Data lines:

start

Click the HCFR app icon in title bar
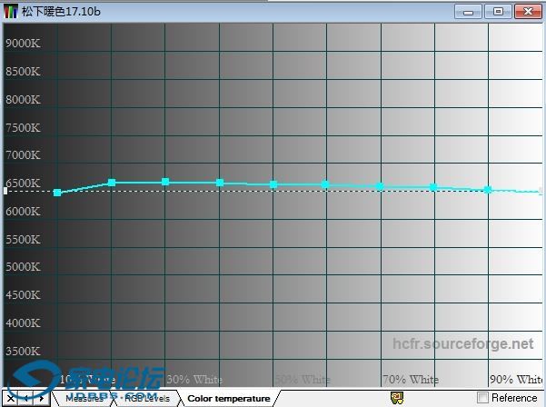The height and width of the screenshot is (407, 546). pyautogui.click(x=11, y=11)
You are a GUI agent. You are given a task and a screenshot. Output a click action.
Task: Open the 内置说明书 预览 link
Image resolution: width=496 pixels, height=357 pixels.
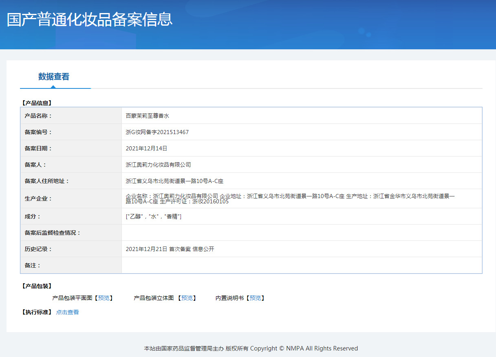pos(256,298)
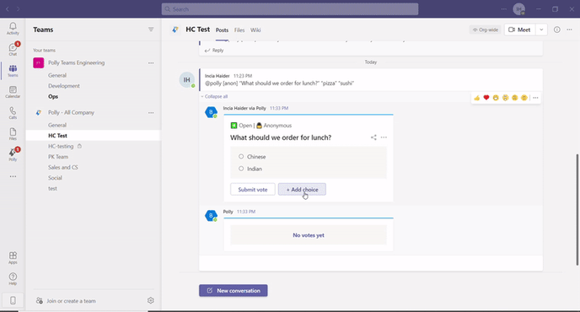The width and height of the screenshot is (580, 312).
Task: Click the Search box at top
Action: point(290,9)
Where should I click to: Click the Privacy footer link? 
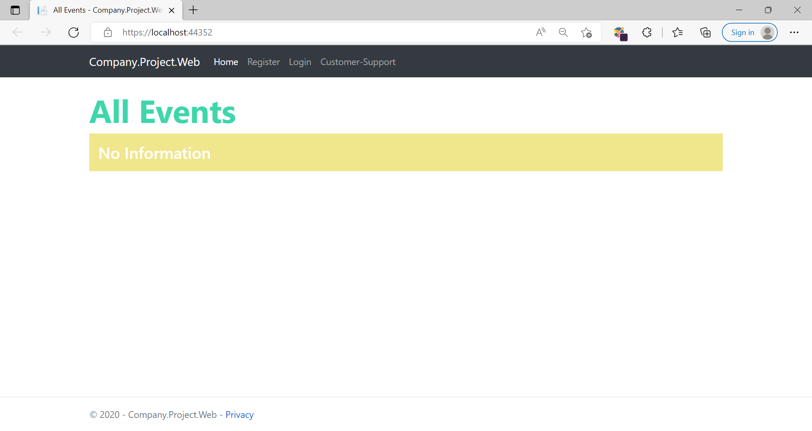[239, 415]
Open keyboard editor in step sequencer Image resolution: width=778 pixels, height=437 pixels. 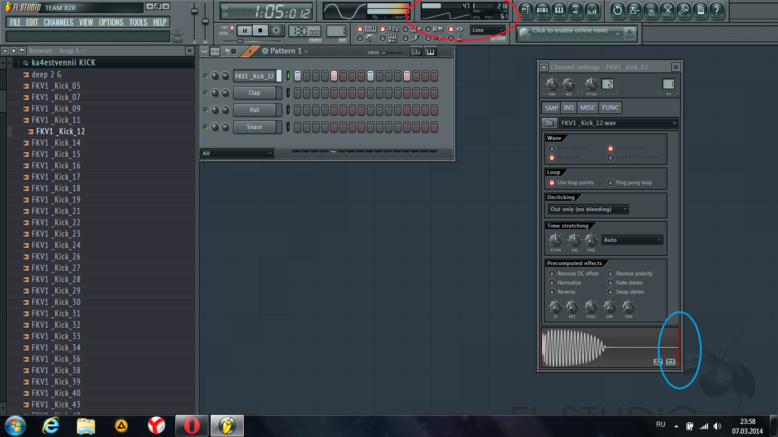pos(429,52)
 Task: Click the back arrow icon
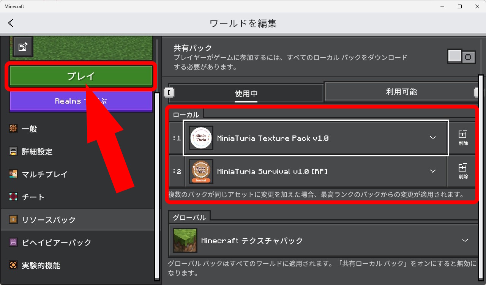tap(11, 23)
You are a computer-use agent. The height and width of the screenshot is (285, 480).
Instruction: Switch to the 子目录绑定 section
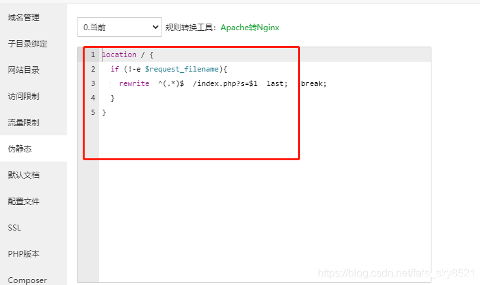(x=28, y=43)
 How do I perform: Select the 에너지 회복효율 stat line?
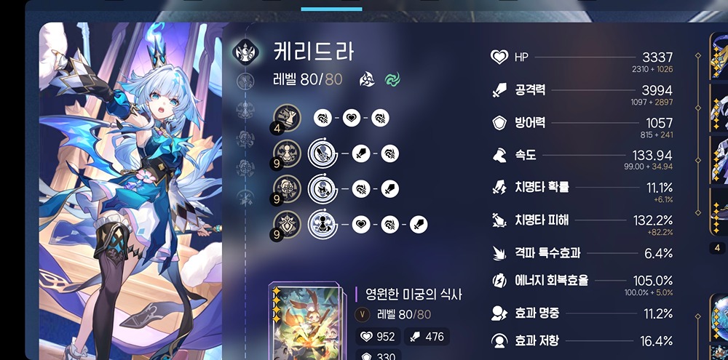pyautogui.click(x=581, y=284)
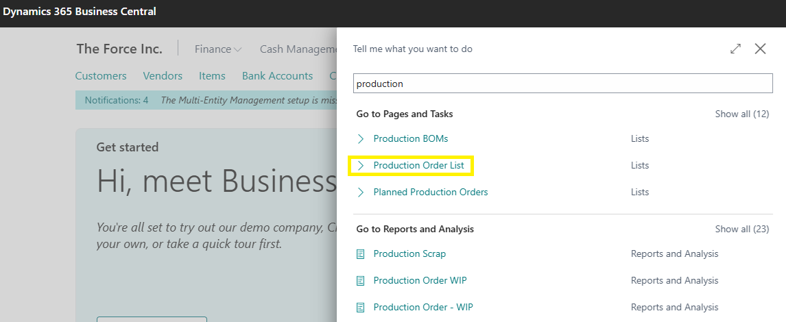The height and width of the screenshot is (322, 786).
Task: Click the chevron icon beside Production Order List
Action: click(361, 165)
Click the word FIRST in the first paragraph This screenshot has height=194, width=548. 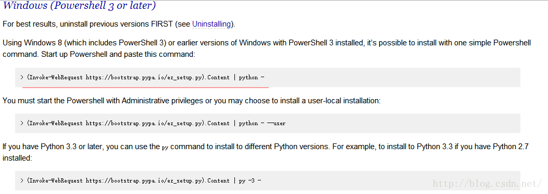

end

What is needed:
Repeat the records from the line with "You are a GUI" to the line with "The width and", leaving out the pictures.

Response:
You are a GUI agent. You are given a task and a screenshot. Output a click action.
Task: Open the 内置说明书 预览 link
Image resolution: width=496 pixels, height=357 pixels.
pos(256,298)
The width and height of the screenshot is (580, 312).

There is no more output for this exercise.